I reinserted the drive, hoping the buzzer would silence, but it did not. I ended up silencing it via the web interface, which is annoying because you have to remember to re-enable it once the array is restored. Also, restore did not start automatically and required manually initiating the repair from the SATA Disk > RAID configuration submenu.
The array rebuild, once manually restarted, took about an hour and a half. Files were still available during this time.
Support from Plextor is mediocre at best. Their support website is really devoid of anything useful, including not being able to download things like the manual. They don’t even list their corporate address! Forget about re-downloading copies of Genie Backup too, as no software is available. Contacting technical support is via a phone number or live chat, found on the support website.
Figure 6: The only mention of the support phone number is on their RMA section of their website.
Live chat and phone support are available Monday through Friday, 9 AM to 6 PM PST. Tech support’s phone number is not listed on the main Support page. I had to dig to find it listed on the “RMA” page (Figure 6) and it’s also listed on the Contact Us page.
There is also a fairly useless FAQ and a user forum that looks more like a suggestion box, and does not seem very active at all. Finally, an email address of [email protected] is available to email in a question, although I imagine it’s also staffed only during normal business hours.
Testing and analysis by Tim Higgins
The PX-NAS4’s benchmark results are summarized in Figure 7. RAID 5 large file copy performance measured around 30 MB/s for write and 45 – 50 MB/s for read, depending on benchmark method. Performance as an iSCSI target with a RAID 5 based volume came in at 30 MB/s write and 39 MB/s read.
Figure 7: Plextor PX-NAS4 Benchmark summary
I was not able to run a network backup test to an rsync target, but was able to back up to a FAT formatted USB drive at a 14 MB/s rate.
Basically, the PX-NAS4’s performance is more in line with older Marvell Kirkwood based products like the Buffalo TeraStation ES than with 1.8 GHz Kirkwood and Intel Atom-based NASes. Consult the New To the Charts article for more details of the PX-NAS4’s performance.
Plextor has its work cut out for it if they are going to gain any serious market share. While it is a less-expensive NAS, for not much more money you can step into a NETGEAR, Synology, QNAP or other NAS that will outgun and outperform the Plextor.
Although the PX-NAS4 has some unique backup and volume configuration features, its odd quirks and outdated interface really limit it to consumer use, even though it contains several features that a home user would never access. Plextor also really needs to improve its support website and resources if they plan to be a serious player in the business NAS market.
A competitive comparison is best done using the Price versus Performance NAS charts. Filtered for four-bay products and using a RAID 5 File copy benchmark, the closest product is a Promise SmartStor 4600, an older product with limited appeal.
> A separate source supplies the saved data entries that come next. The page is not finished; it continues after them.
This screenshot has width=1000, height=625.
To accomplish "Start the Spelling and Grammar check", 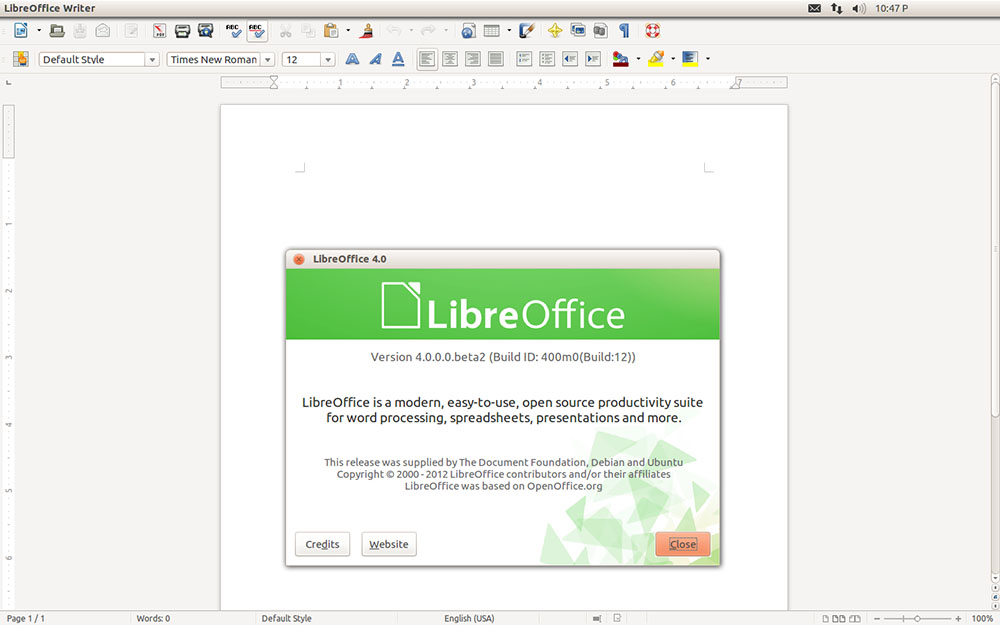I will click(x=232, y=31).
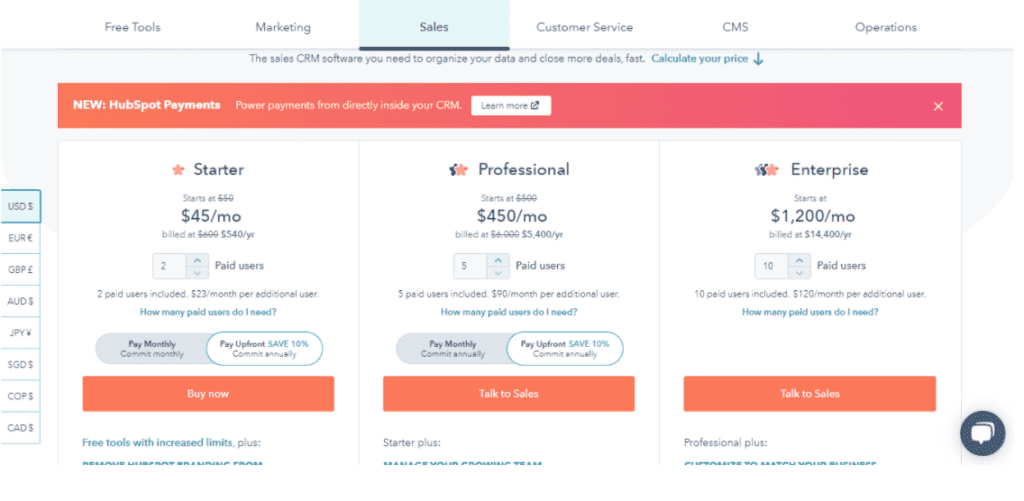
Task: Click the Starter plan star icon
Action: (x=178, y=170)

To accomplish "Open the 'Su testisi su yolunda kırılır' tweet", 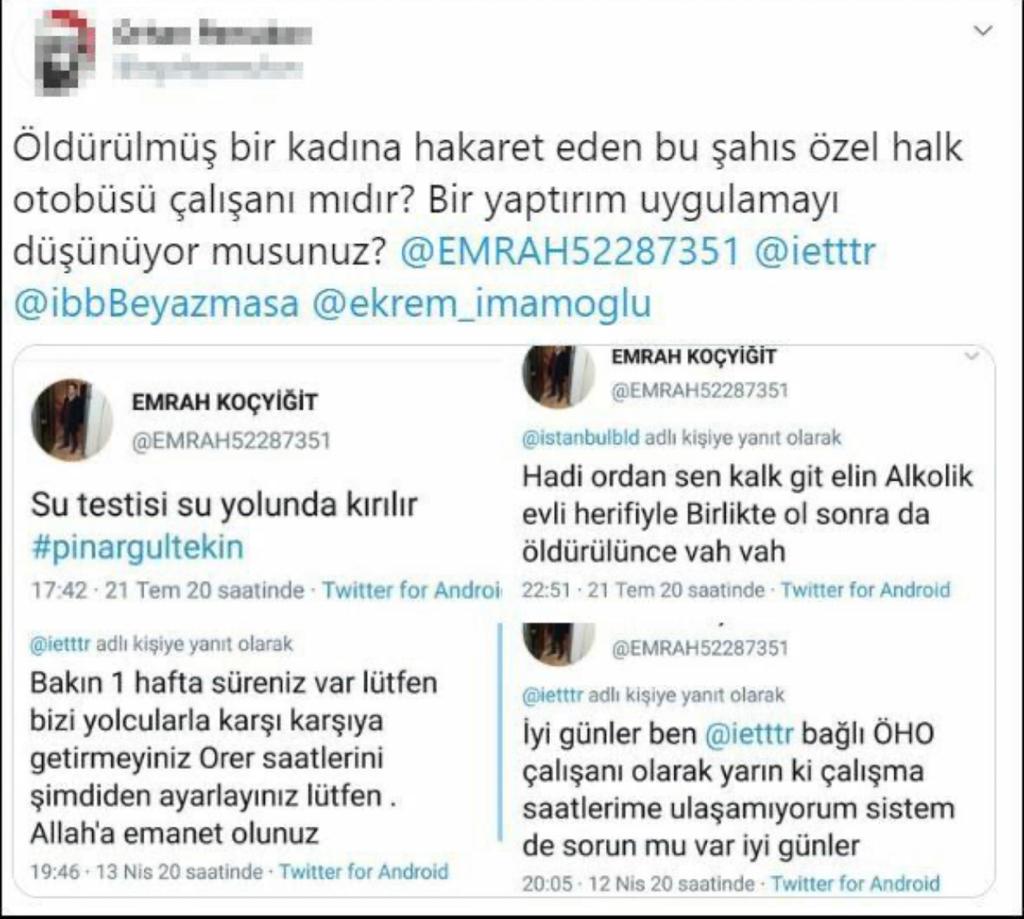I will click(x=223, y=505).
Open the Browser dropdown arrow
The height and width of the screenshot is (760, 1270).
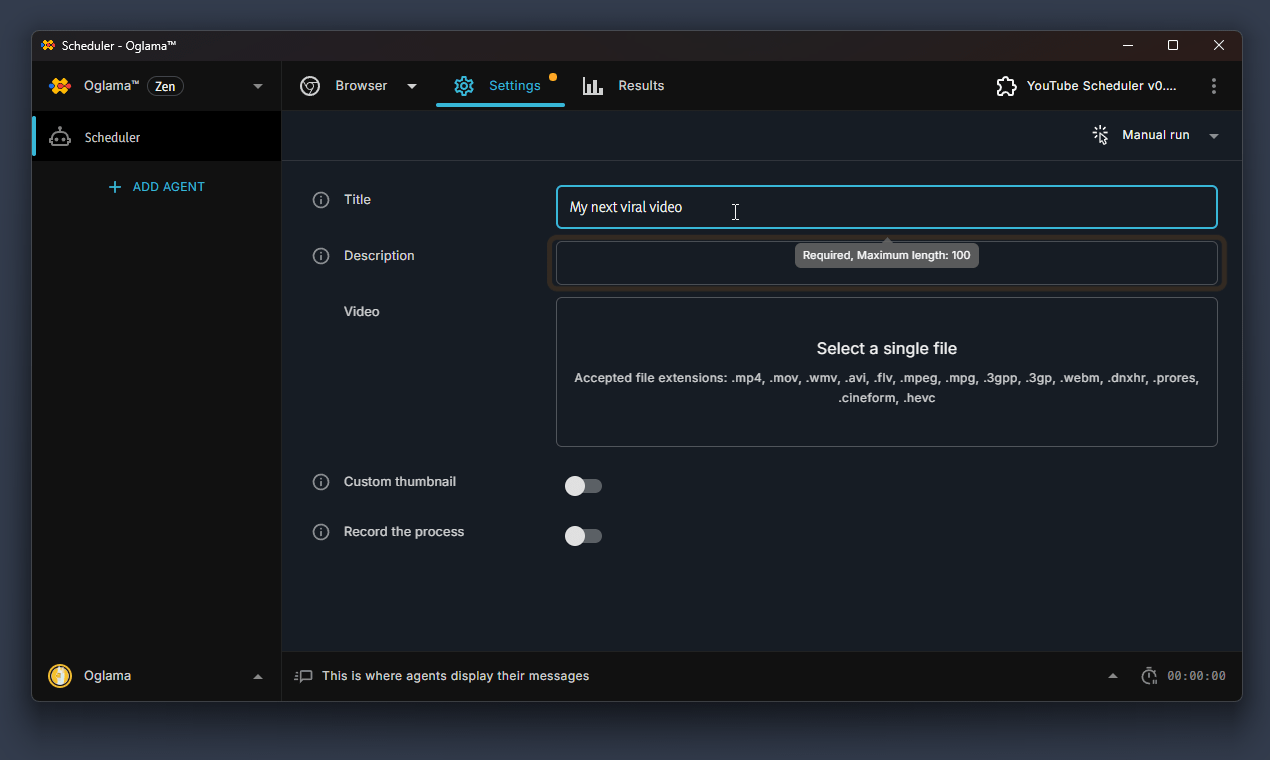[412, 86]
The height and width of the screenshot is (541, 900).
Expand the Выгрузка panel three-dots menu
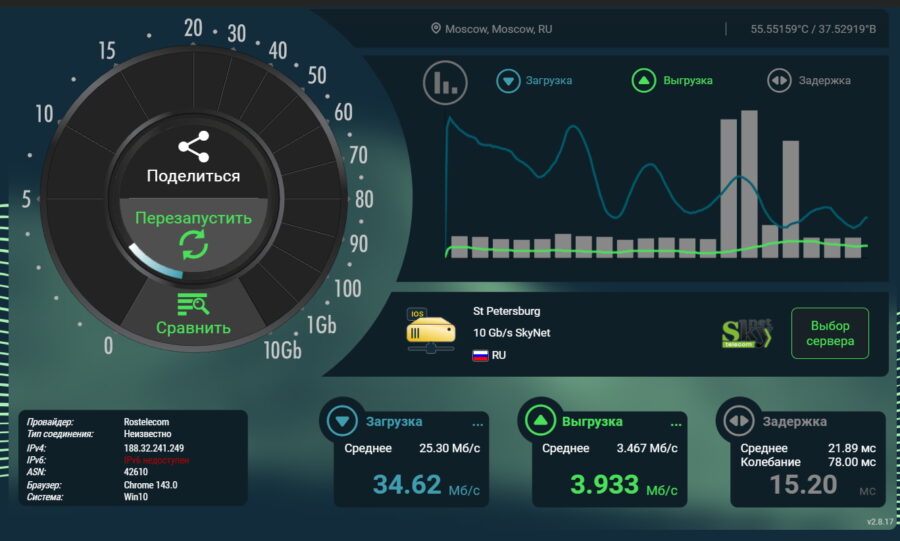pos(676,424)
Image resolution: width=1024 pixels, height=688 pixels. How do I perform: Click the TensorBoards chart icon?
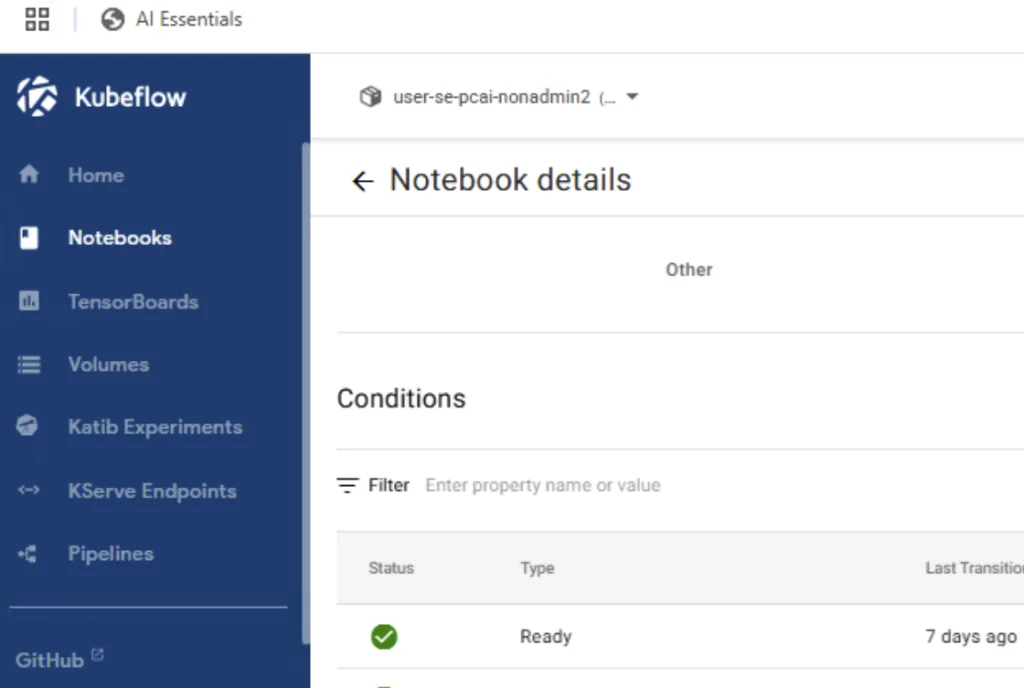coord(29,301)
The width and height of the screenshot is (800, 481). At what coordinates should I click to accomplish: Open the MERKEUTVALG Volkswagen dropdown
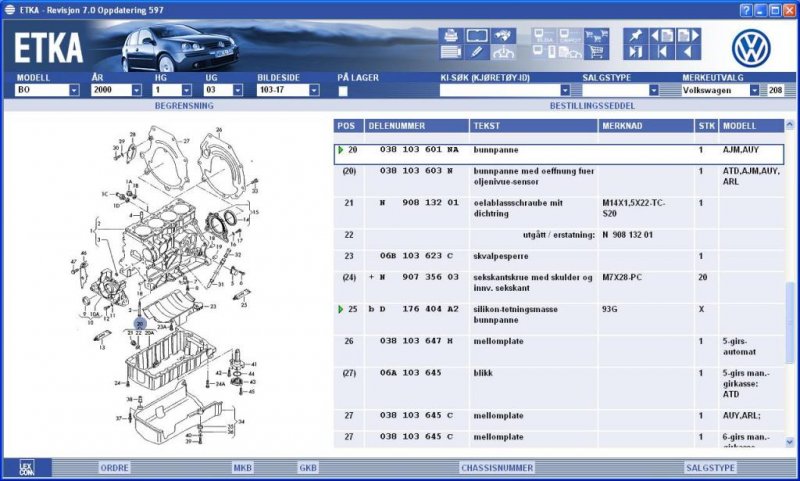[x=754, y=90]
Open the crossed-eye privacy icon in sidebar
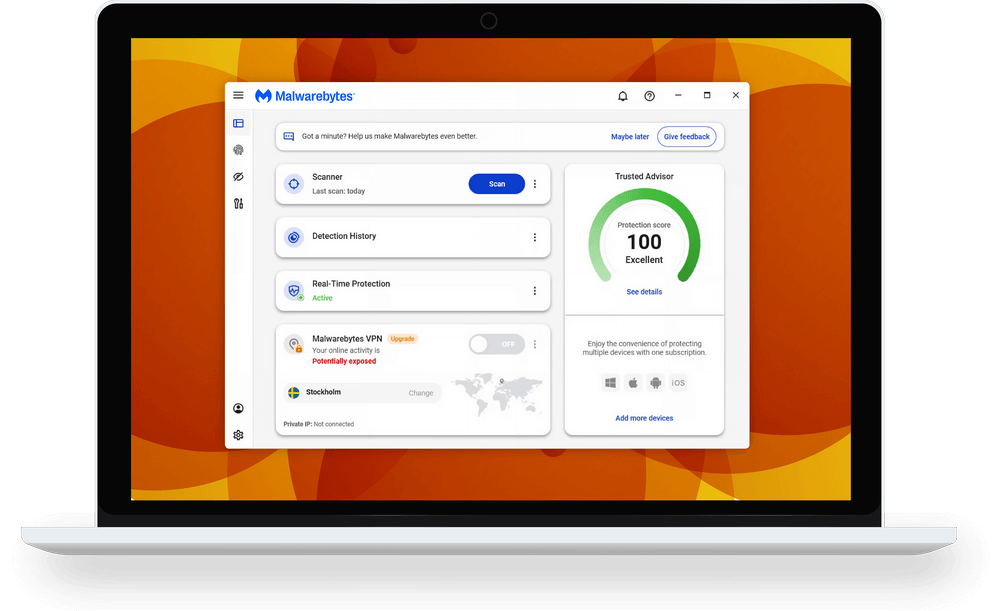 tap(238, 177)
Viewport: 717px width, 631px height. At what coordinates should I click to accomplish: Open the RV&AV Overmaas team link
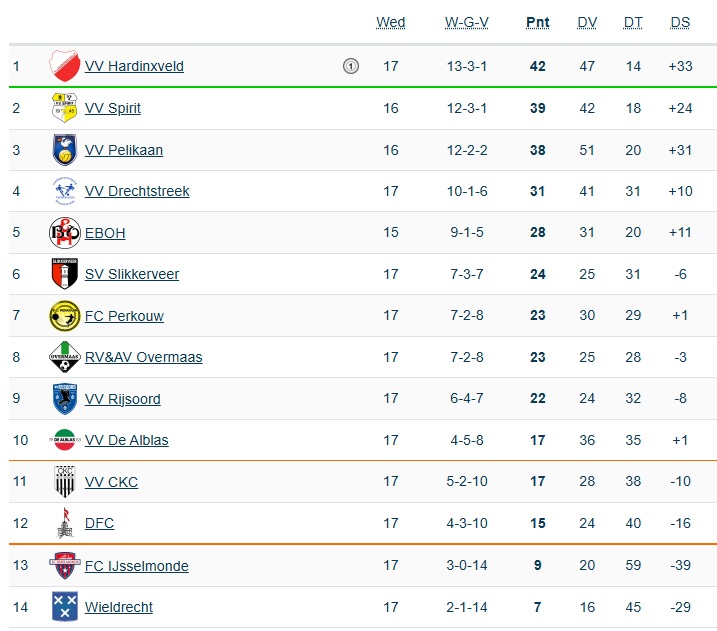(143, 357)
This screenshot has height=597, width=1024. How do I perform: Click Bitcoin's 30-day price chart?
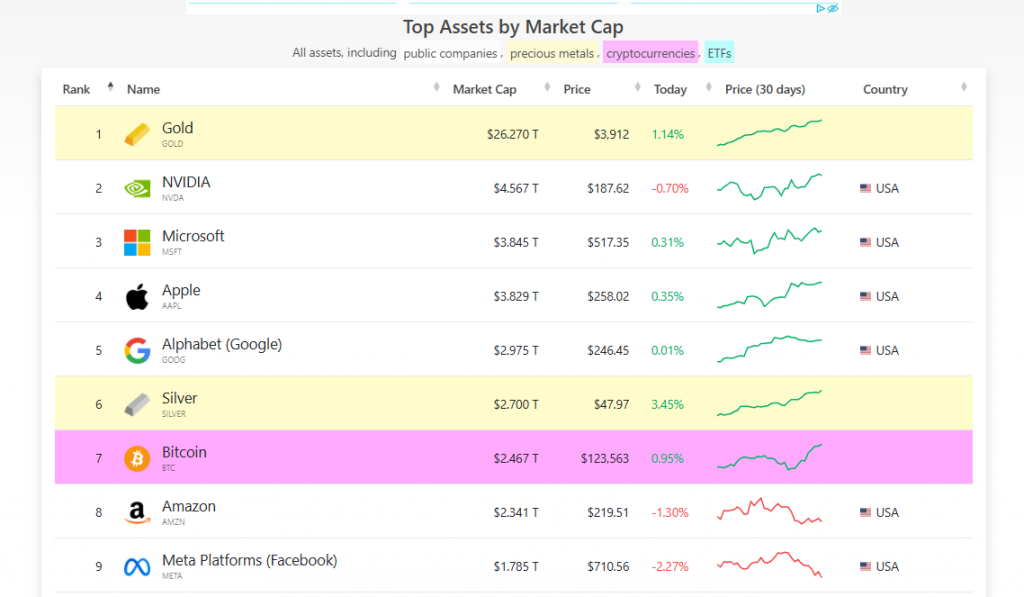coord(769,458)
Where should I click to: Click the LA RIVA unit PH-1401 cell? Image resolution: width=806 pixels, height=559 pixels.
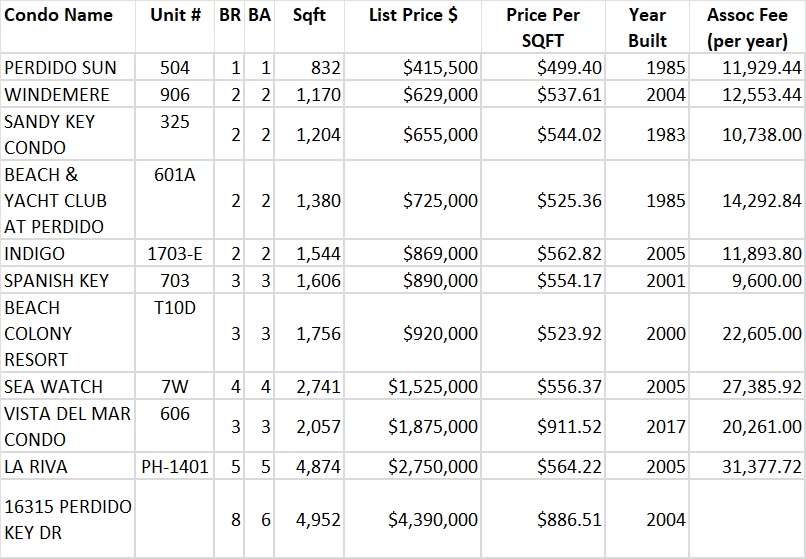coord(174,466)
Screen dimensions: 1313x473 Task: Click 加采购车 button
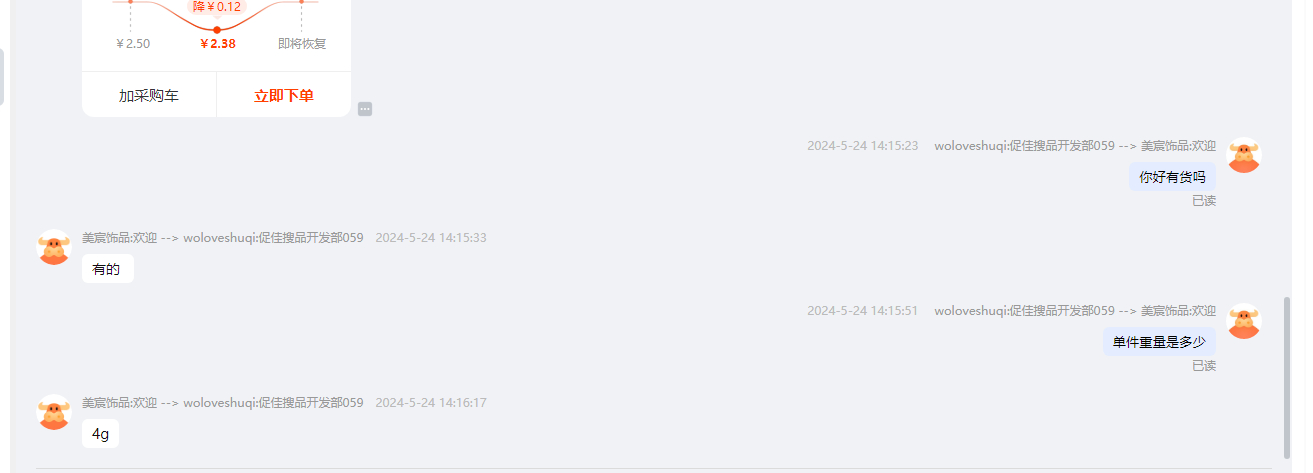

You basically want products to move higher up on the chart (Performance axis), but not farther to the right (Price axis). In this regard, the next closest product is the QNAP SS-439 Pro. Although it’s $100 more expensive, the QNAP provides significantly more features, a better admin interface, and higher performance.
It does however only accept 2.5″ drives, which limits storage space. I would probably still go this route though, since 2.5″ drives are continuously reaching higher storage capacities and are much quieter and more power efficient for similar performance.